Request.
Copy the lines between the one containing "Find the location of a particular element. The height" and the one containing "(1014, 94).", inclusive, reproducing them verbatim.

•••

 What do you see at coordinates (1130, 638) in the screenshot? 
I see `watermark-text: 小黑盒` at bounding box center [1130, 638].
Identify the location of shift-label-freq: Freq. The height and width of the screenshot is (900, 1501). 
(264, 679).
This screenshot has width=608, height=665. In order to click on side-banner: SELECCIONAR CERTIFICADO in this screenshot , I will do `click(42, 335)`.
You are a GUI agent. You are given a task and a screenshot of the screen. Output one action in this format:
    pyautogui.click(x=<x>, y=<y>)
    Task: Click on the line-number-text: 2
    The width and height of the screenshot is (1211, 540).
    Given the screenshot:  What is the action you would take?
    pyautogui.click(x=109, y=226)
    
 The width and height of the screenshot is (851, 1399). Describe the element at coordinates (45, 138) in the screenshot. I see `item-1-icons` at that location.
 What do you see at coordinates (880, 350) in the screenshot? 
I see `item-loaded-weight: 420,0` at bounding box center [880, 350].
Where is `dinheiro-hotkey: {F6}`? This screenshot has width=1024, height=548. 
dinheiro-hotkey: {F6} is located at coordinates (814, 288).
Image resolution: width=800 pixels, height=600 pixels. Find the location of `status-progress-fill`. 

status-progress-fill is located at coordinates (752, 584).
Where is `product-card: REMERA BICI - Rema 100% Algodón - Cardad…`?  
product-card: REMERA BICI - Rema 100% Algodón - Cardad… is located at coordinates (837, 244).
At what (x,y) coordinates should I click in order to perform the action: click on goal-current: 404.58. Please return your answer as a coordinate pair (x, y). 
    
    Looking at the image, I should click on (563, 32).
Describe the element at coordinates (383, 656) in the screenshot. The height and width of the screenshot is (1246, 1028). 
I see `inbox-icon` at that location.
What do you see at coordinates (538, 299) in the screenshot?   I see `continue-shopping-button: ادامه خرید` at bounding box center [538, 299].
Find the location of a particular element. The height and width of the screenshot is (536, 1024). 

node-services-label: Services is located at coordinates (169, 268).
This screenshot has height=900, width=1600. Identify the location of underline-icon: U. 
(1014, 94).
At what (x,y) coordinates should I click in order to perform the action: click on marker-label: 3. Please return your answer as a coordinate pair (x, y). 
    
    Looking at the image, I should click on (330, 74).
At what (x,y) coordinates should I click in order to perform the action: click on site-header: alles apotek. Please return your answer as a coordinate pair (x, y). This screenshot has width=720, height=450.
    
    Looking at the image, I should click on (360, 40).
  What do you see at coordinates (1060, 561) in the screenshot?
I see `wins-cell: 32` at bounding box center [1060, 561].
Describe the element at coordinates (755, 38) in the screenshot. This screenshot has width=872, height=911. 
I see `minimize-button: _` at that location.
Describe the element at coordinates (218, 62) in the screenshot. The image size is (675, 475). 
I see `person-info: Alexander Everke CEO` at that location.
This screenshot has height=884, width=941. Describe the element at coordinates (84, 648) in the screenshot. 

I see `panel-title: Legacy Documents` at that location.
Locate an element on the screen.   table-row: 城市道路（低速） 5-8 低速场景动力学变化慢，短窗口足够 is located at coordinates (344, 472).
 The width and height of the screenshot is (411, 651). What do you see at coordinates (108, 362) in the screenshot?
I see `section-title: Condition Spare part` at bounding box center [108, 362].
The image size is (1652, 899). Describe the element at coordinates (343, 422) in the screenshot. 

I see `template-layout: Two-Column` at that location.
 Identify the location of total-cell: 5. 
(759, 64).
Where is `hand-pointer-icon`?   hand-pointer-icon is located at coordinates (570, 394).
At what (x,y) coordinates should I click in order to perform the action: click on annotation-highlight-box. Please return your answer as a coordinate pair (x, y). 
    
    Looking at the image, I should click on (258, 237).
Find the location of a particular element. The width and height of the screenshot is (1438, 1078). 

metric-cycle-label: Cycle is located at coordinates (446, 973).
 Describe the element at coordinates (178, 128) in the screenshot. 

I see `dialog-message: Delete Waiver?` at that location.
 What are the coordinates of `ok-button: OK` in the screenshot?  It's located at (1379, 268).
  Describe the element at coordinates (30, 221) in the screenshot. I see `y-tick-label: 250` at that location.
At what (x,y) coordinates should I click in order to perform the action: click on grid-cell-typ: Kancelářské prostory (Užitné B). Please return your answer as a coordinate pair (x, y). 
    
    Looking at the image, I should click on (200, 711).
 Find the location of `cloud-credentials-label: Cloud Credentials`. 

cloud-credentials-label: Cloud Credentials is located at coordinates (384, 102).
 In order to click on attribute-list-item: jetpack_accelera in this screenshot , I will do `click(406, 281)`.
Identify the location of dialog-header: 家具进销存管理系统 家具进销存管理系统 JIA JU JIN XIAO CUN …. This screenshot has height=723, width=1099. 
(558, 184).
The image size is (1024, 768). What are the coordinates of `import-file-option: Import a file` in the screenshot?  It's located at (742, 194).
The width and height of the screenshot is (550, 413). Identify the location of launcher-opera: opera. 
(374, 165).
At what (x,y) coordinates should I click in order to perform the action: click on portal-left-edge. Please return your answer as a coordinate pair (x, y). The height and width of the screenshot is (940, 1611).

•••

Response area.
Find the location of a particular element. The height and width of the screenshot is (536, 1024). 

node-services-label: Services is located at coordinates (169, 268).
This screenshot has height=900, width=1600. Identify the location of underline-icon: U. 
(1014, 94).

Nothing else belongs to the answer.